A.I.-based technologies, trusted data, and human expertise are joining forces to potentially reshape the corporate actions processing landscape, says Jatan Pathak at S&P Global Market Intelligence in an FTF News Q&A.

Jatan Pathak
(Corporate actions processing has many moving parts activated by market-related moves by public companies that can potentially impact securities, investors’ decisions, and stakeholders. The key steps of the corporate actions process include capture, validation, entitlement calculation, and asset or cash distribution, which has historically been a maze of automated and manual steps. However, the onset of artificial intelligence (A.I.) technologies, a strong focus on trusted data, and the many facets of human expertise could reshape corporate actions processing as we know it, says Jatan Pathak, global head of corporate actions data and managed services at S&P Global Market Intelligence, via an FTF News Q&A. S&P Global Market Intelligence won the FTF Award this year for Best Corporate Actions Service Provider for its Managed Corporate Actions (MCA) offering. Pathak recently took time out of his busy schedule to answer our questions.)
Q: Why do you think S&P Global Market Intelligence won the FTF Award for Best Corporate Actions Service Provider this year?
A: I believe the recognition reflects the combination of scale, data quality, domain expertise, and operational rigor behind our Managed Corporate Actions (MCA) offering. Corporate actions data is operationally critical, and errors or delays can have direct financial and downstream processing consequences for clients. That makes accuracy, timeliness, and control particularly important.
We cover millions of securities across more than 170 markets, spanning 65-plus corporate action event types and sourcing information from more than 200 sources globally. Last year alone, MCA published more than 40 million unique corporate actions across global markets.

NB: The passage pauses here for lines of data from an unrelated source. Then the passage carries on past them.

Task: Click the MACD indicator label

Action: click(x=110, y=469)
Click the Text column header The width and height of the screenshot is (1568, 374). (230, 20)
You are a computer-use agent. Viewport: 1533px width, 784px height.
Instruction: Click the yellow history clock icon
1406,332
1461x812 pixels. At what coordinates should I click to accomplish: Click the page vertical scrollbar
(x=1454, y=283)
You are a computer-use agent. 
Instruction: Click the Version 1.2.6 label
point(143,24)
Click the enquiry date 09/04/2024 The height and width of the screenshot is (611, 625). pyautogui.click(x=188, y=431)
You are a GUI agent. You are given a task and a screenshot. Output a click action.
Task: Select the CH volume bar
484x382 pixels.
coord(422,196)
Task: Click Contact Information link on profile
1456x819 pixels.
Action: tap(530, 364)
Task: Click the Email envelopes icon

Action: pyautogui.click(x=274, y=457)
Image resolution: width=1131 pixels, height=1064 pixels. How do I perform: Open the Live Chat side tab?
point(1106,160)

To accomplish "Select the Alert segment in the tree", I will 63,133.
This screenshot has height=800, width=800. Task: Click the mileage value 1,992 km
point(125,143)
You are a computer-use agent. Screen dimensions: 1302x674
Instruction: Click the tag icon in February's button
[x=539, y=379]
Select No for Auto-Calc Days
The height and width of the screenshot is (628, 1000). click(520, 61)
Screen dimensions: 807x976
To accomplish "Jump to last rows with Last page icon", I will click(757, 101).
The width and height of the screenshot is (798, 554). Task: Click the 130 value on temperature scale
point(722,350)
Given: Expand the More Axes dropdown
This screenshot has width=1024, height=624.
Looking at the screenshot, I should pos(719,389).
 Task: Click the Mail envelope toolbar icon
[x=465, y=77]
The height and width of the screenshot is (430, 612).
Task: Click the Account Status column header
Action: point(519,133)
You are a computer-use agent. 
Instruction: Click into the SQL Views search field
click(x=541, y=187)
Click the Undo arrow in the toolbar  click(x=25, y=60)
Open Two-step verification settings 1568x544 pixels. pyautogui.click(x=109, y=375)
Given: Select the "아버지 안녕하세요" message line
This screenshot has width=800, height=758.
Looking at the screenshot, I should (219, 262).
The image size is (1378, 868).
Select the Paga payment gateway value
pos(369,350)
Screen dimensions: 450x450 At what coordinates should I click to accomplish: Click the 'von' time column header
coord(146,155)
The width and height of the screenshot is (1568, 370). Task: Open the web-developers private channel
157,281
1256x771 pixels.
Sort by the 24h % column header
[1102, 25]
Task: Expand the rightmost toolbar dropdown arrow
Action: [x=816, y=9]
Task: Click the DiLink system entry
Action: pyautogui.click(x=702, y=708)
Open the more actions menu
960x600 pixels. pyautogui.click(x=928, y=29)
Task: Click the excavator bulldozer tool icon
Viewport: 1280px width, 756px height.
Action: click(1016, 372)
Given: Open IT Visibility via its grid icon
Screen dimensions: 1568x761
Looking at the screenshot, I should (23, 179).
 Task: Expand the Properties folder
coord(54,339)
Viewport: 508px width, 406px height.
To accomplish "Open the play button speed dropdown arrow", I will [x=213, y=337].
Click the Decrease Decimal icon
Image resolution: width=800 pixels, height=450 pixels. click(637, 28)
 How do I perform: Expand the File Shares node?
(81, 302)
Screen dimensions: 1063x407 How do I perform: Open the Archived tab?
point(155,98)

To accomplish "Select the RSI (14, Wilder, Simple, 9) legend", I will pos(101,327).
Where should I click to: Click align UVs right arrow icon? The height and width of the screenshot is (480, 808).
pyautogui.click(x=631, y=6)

What differentiates the service is that we are not simply aggregating corporate actions data. Our global teams source, interpret, validate and standardize complex information across markets, languages and source types, creating a consistent, actionable data set that clients can use within their operational workflows.
That combination of broad global coverage, high-quality normalized data, and deep corporate actions expertise is particularly important in a data set where accuracy and reliability are critical. Ultimately, I think the award reflects both the strength of the service and the trust our clients place in the data every day.
Q: How is S&P Global using its corporate actions expertise to enhance the application of large language models (LLMs), and what does that involve?
A: Corporate actions have their own highly specialized language, terminology, and event structures. MCA has more than 24 years of robust corporate actions data history across markets and event types, together with the issuer-linked source documents from which our validated ‘golden copy’ data was created.
We are using that depth of historical data, source documentation, and domain expertise to help large language models better understand how corporate actions information is expressed, interpreted, and standardized. The objective is to improve the ability to extract, classify and interpret complex, often unstructured information and turn it into accurate, actionable corporate actions data.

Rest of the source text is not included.